[Passage given]:
-- Begin --
Killers love guns

  • Thread starter Thread starter Cancel4
  • Start date Start date
If so many of you think that death is the answer to everything why can't you promote the idea within your own party?
You are all barking bloody mad!

We'll start the peacemaking by withdrawing America's commitment to your country's defense. Done.

Anyway, I work in an air defense sector under NORAD. All we do is watch the skies over the US and Canada to make sure everyone is safe.

You can hardly say that I promote death within the military. That said, you are fucking retarded if you think disarmament will do anything except get innocent people killed. It is a government's duty to protect the public from attack.
 
The Supreme Court cast aside the 1939 precedent of Miller, and when the makeup of the court changes this year, Heller could be revisited as well.

The original text of what became the Second Amendment, as brought to the floor of the House of Representatives in the first session of the First Congress read: The right of the people to keep and bear arms shall not be infringed; a well armed and well regulated militia being the best security of a free country; but no person religiously scrupulous of bearing arms shall be compelled to render military service in person.

The Bill of Rights introduced by James Madison was not composed of numbered amendments intended to be added at the end of the Constitution. Instead, the Bill of Rights was to be inserted into the existing Constitution. The sentence that became the Second Amendment was to be inserted in Article I, Section 9, between Clauses 3 and 4, which list individual rights, instead of Article I, Section 8, Clauses 15 and 16, which specify the Congress's power over the state militias.

Debate in the House focused on whether a Bill of Rights was appropriate, and the matter was held for a later time. Madison raised the issue of his Bill and proposed a select committee be created to report on it. The House voted in favor of Madison's motion, and the Bill of Rights entered committee for review.

No official records were kept of the committee's proceedings, but the committee returned to the House a reworded version of the Second Amendment. That version was read into the Journal: A well regulated militia, composed of the body of the people, being the best security of a free State, the right of the people to keep and bear arms shall not be infringed; but no person religiously scrupulous shall be compelled to bear arms.

The Second Amendment was debated and modified during sessions of the House. These debates revolved primarily around risk of "maladministration of the government" using the "religiously scrupulous" clause to destroy the militia as Great Britain had attempted to destroy the militia at the commencement of the American Revolution.
-- End --
[Stated task A]:
In the rows from the line with "The image size is (1500, 980)." through the end of the rows, substitute "Display size" for "Screen dimensions" and give those lines again with everything else unchanged.

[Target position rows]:
-- Begin --
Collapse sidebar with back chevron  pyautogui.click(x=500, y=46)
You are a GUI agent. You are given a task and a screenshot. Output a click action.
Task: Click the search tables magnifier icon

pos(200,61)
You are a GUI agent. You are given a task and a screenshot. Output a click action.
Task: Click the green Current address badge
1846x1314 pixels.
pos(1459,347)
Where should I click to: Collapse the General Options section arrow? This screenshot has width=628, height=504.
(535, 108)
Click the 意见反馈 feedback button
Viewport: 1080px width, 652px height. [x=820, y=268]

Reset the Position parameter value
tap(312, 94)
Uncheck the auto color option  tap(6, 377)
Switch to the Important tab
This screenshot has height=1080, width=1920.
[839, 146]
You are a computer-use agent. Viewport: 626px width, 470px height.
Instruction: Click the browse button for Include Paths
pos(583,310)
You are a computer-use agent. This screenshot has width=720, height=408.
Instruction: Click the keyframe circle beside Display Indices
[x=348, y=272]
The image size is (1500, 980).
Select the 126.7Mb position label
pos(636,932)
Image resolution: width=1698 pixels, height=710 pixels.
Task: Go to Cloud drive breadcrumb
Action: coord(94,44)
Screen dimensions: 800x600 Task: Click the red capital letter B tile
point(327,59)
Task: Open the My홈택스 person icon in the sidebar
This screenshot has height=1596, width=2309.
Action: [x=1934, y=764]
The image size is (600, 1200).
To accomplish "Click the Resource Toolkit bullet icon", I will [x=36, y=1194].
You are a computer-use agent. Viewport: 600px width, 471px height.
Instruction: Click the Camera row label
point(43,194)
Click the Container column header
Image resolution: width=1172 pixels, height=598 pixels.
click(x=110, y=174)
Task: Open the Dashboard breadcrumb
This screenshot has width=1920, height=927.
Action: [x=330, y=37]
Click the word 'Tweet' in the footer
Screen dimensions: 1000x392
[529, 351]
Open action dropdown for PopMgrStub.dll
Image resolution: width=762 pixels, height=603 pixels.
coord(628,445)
-- End --
[Stated task B]:
Summarize the thread on guns in two sentences.

[Correct result A]:
The image size is (1500, 980).
Select the 126.7Mb position label
pos(636,932)
Image resolution: width=1698 pixels, height=710 pixels.
Task: Go to Cloud drive breadcrumb
Action: coord(94,44)
Display size: 800x600 Task: Click the red capital letter B tile
point(327,59)
Task: Open the My홈택스 person icon in the sidebar
This screenshot has height=1596, width=2309.
Action: [x=1934, y=764]
The image size is (600, 1200).
To accomplish "Click the Resource Toolkit bullet icon", I will [x=36, y=1194].
You are a computer-use agent. Viewport: 600px width, 471px height.
Instruction: Click the Camera row label
point(43,194)
Click the Container column header
Image resolution: width=1172 pixels, height=598 pixels.
click(x=110, y=174)
Task: Open the Dashboard breadcrumb
This screenshot has width=1920, height=927.
Action: [x=330, y=37]
Click the word 'Tweet' in the footer
Display size: 1000x392
[529, 351]
Open action dropdown for PopMgrStub.dll
Image resolution: width=762 pixels, height=603 pixels.
coord(628,445)

[Correct result B]:
One participant, who works in an air defense sector under NORAD, argues that disarmament would only get innocent people killed and that a government has a duty to protect the public from attack. The thread also traces the Second Amendment's origins, from its original wording in the First Congress and Madison's plan to insert the Bill of Rights into the existing Constitution to a committee's reworded version and House debates over the "religiously scrupulous" clause.